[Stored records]

########

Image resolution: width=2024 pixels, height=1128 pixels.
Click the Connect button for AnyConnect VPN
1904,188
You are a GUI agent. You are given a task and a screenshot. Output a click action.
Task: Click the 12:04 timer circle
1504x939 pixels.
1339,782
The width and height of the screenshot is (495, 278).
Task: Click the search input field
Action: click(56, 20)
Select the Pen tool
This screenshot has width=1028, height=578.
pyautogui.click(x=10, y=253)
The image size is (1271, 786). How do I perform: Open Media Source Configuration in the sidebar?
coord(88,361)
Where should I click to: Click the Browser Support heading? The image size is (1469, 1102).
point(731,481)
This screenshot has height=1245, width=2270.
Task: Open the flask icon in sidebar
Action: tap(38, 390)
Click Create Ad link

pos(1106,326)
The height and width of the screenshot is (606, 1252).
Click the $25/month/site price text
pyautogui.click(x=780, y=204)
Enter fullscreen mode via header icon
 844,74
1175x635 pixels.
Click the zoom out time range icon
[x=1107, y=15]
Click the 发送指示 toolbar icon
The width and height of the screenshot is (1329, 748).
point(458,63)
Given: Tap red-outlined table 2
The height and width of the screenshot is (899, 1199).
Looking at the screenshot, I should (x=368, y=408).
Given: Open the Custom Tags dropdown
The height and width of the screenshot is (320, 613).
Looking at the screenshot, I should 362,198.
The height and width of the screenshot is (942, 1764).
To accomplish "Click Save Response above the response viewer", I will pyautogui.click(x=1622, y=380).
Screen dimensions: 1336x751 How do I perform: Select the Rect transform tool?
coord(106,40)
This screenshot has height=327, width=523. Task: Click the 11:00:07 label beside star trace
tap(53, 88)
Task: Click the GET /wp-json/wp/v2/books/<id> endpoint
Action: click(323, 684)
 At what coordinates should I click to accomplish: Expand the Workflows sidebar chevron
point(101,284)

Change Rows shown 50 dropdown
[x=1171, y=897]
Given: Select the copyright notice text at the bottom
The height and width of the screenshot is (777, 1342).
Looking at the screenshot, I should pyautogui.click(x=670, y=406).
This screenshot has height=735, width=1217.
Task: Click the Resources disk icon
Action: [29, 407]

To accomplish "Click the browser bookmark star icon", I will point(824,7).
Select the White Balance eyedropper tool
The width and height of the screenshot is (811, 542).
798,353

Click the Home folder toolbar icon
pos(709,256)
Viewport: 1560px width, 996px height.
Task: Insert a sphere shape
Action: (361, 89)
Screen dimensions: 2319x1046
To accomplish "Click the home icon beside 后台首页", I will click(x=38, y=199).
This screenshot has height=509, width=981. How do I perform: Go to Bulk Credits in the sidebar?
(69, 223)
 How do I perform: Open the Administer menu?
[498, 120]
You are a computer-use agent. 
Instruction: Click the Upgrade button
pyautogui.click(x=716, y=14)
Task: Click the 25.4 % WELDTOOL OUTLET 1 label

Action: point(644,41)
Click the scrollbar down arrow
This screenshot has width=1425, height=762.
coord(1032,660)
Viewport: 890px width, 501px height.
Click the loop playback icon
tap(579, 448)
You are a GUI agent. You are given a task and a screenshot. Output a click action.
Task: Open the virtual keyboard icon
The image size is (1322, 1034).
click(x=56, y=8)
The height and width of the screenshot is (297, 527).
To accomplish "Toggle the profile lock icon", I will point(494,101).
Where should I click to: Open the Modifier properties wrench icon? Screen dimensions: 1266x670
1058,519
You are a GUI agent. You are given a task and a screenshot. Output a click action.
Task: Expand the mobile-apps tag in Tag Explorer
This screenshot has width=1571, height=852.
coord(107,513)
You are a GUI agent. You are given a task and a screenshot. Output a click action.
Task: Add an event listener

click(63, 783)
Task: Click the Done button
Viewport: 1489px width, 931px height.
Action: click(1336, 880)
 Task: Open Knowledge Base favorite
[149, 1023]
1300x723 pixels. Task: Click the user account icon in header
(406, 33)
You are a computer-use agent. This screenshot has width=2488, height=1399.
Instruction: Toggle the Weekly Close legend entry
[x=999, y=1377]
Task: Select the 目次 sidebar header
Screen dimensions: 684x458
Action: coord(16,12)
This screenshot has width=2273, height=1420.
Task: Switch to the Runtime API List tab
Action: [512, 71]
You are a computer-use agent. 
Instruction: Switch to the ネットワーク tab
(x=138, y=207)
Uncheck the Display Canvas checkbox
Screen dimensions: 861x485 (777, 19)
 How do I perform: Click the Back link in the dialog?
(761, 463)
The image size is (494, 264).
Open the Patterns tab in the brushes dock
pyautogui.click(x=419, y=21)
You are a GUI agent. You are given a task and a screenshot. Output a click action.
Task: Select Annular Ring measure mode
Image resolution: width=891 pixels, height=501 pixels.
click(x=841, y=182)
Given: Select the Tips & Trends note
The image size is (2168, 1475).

########

TASK: The entries above hold a line with "Click the Connect button for AnyConnect VPN" and a later line with "The height and width of the screenshot is (942, 1764).". Write out exactly those lines and all lines between, nothing more.

WRITTEN RESPONSE:
Click the Connect button for AnyConnect VPN
1904,188
You are a GUI agent. You are given a task and a screenshot. Output a click action.
Task: Click the 12:04 timer circle
1504x939 pixels.
1339,782
The width and height of the screenshot is (495, 278).
Task: Click the search input field
Action: click(56, 20)
Select the Pen tool
This screenshot has width=1028, height=578.
pyautogui.click(x=10, y=253)
The image size is (1271, 786). How do I perform: Open Media Source Configuration in the sidebar?
coord(88,361)
Where should I click to: Click the Browser Support heading? The image size is (1469, 1102).
point(731,481)
This screenshot has height=1245, width=2270.
Task: Open the flask icon in sidebar
Action: tap(38, 390)
Click Create Ad link

pos(1106,326)
The height and width of the screenshot is (606, 1252).
Click the $25/month/site price text
pyautogui.click(x=780, y=204)
Enter fullscreen mode via header icon
 844,74
1175x635 pixels.
Click the zoom out time range icon
[x=1107, y=15]
Click the 发送指示 toolbar icon
The width and height of the screenshot is (1329, 748).
point(458,63)
Given: Tap red-outlined table 2
The height and width of the screenshot is (899, 1199).
Looking at the screenshot, I should (x=368, y=408).
Given: Open the Custom Tags dropdown
The height and width of the screenshot is (320, 613).
Looking at the screenshot, I should 362,198.
The height and width of the screenshot is (942, 1764).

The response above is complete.